In ogni caso, si tratta di un ambito di importanza decisamente maggiore di quella attribuitagli dai mass media e dagli studi accademici. A parte circostanze particolari (le feste più importanti, come Sant’Efisio o il Redentore, ecc.), l’attenzione giornalistica è del tutto assente. Nel campo della ricerca, lasciati a un discorso a parte gli studi etno-musicologici, latitano percorsi strutturati di ampio respiro.
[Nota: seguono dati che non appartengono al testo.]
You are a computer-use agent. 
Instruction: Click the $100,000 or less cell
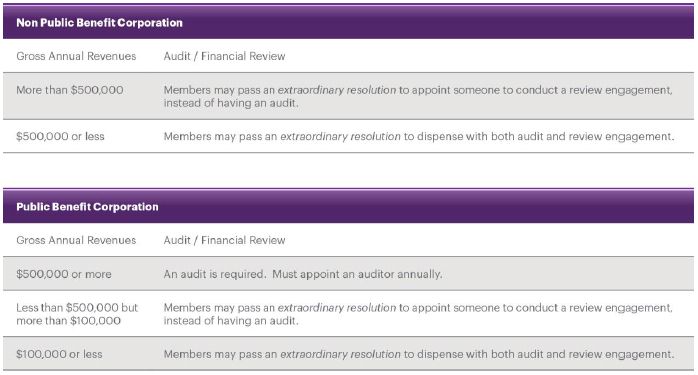tap(59, 354)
Anche qui ha prevalso la visuale etnografica, antropologica, che tipicamente si riserva ai luoghi e ai popoli percepiti come estranei dall’osservante “occidentale”. Invece si tratta di un ambito che andrebbe vagliato e compreso in termini sia storici sia sociologici, misurato coi criteri della nostra contemporaneità, calato nella realtà viva in cui questi fenomeni esistono e si riproducono.
Data la sua ampiezza, il fenomeno folklorico in Sardegna avrà ancora per un pezzo un suo peso. Se sarà solo una zavorra o invece un bagaglio culturale creatore di emancipazione sarà il futuro a dirlo.
Conoscerlo, studiarlo, farne emergere le contraddizioni, valorizzarne le potenzialità positive è necessario per la sua crescita e prima di tutto per la consapevolezza di chi lo vive.
Altrimenti si ridurrà inevitabilmente a una banale mistificazione di tradizioni popolari più o meno genuine, buona per intrattenere i turisti e poco più. Salvo poi riconsegnarci collettivamente, dopo un effimero momento di gloria posticcia, al nostro destino di dipendenza e di impoverimento materiale e immateriale.